Although colorless hallucinating patterns have been reported in a few rare CBS cases4 literature search does not reveal any similar CBS incident of black and white visual hallucinations in which the hallucinating subject does not play a pivotal role. The obituary content of our patient’s visual hallucinations also represents a distinctive CBS manifestation. Her visual CBS hallucinations have always been uncoloured. Thus, no change in their nature that might be associated with a traumatic life event, as indicated in scientific reports3, could be stressed. Therefore, new notions regarding the enlargement of the phenomenological approach, depiction of clinical demonstrations, and underlying pathophysiological mechanisms of CBS have emerged. Our patient’s black and white visual hallucinations may suggest the involvement in their pathophysiology of ventral occipitotemporal cortex areas that are thought to be associated with acquired cerebral achromatopsia instead of the increased ventral extrastriate activity pattern that fMRI studies support for typical CBS5. Even though she meets only two diagnostic criteria for atypical CBS (prolonged stressful reaction towards visual hallucinations and positive personal psychiatric history), the colorless, obituary, not person-focused content of her hallucinations comprises a unique clinical manifestation of CBS6.
Conflict of interest
No conflict of interest to declare.
- Pang L. Hallucinations Experienced by Visually Impaired: Charles Bonnet Syndrome. Optom Vis Sci. 2016; 93: 1466-1478.
- Lagoudis A, Bozikas V. [Charles Bonnet syndrome: case reports and short review]. Psychiatriki. 2011; 22: 68-72.
- Carpenter K, Jolly JK, Bridge H. The elephant in the room: understanding the pathogenesis of Charles Bonnet syndrome. Ophthalmic Physiol Opt. 2019; 39: 414-421.
- Coltheart M. Charles Bonnet Syndrome: Cortical Hyperexcitability and Visual Hallucination.
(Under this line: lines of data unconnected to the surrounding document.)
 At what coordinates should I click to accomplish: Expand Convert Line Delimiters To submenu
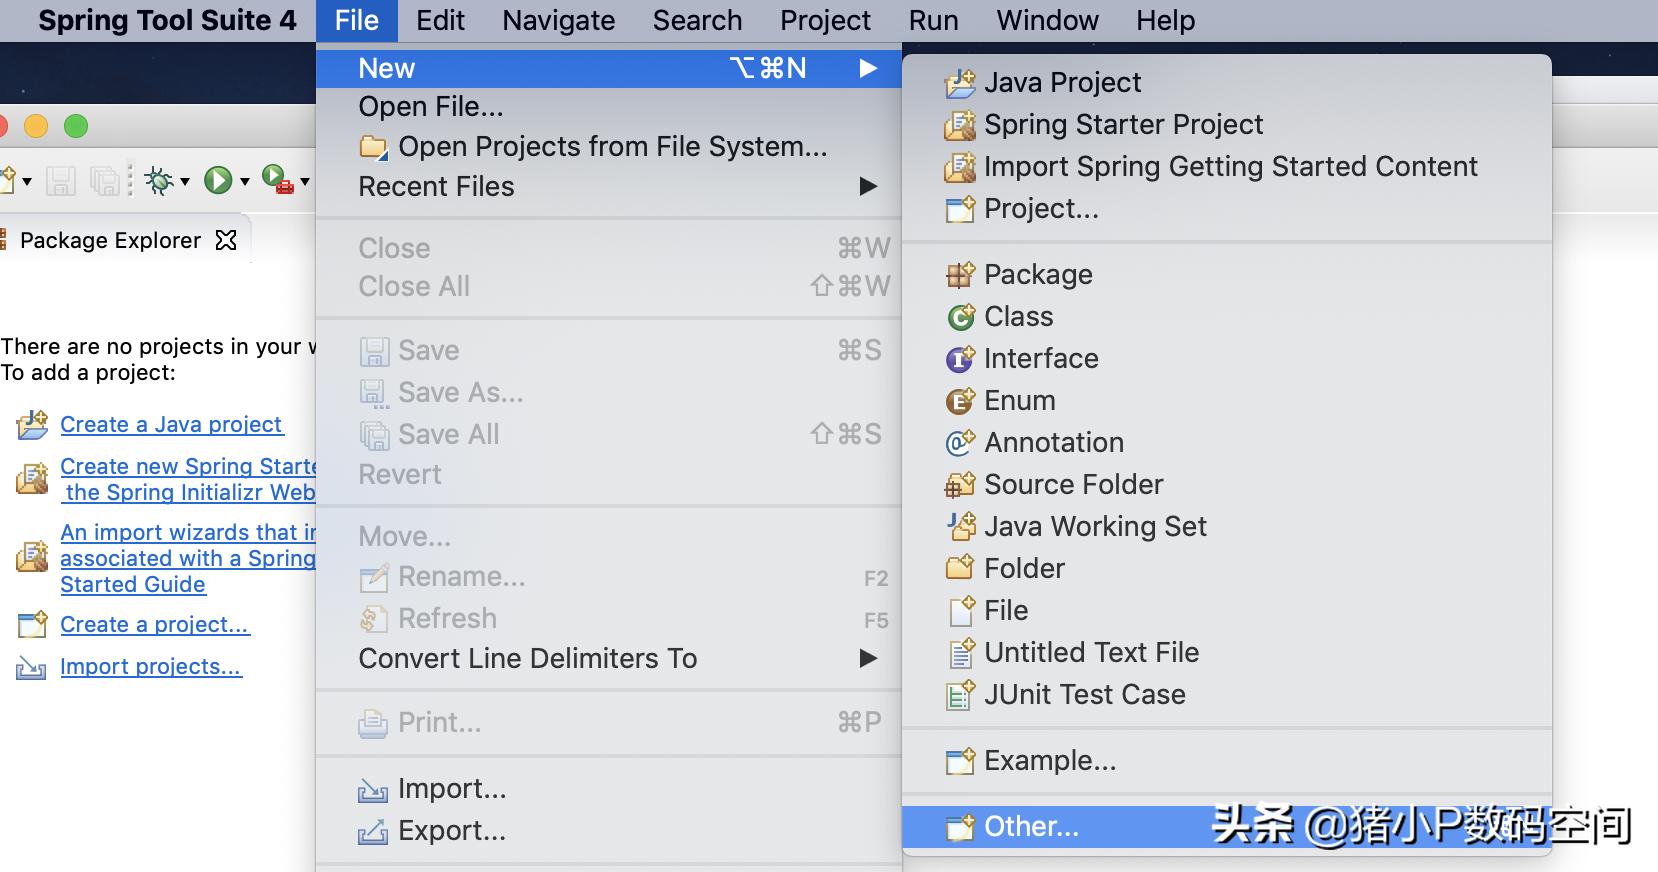pos(867,658)
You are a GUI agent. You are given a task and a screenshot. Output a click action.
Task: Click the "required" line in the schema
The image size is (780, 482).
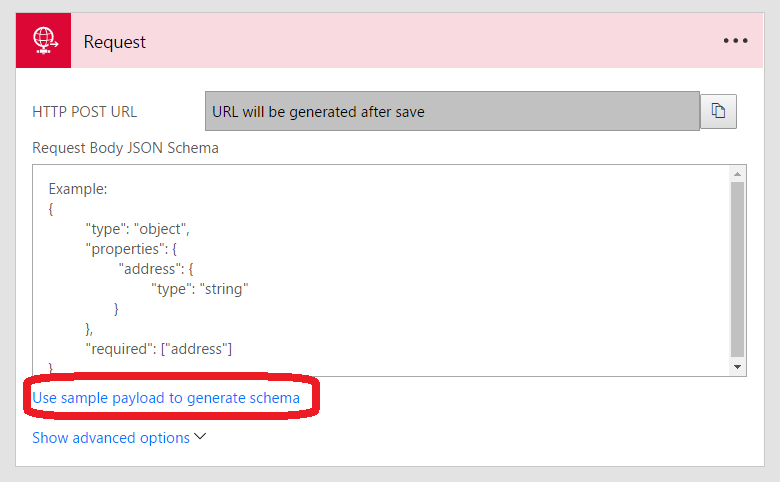159,348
Curr Biol. 2018; 28: R1253-R1254.
- Ffytche DH, Howard RJ, Brammer MJ, David A, Woodruff P, Williams S. The anatomy of conscious vision: an fMRI study of visual hallucinations. Nat Neurosci. 1998; 1: 738-742.
- Bou Khalil R, Richa S. Comorbidités psychiatriques et pychologiques du syndrome de Charles-Bonnet typique et atypique [Psychiatric, psychological comorbidities of typical and atypical Charles-Bonnet syndrome]. Encephale. 2011; 37: 473-480.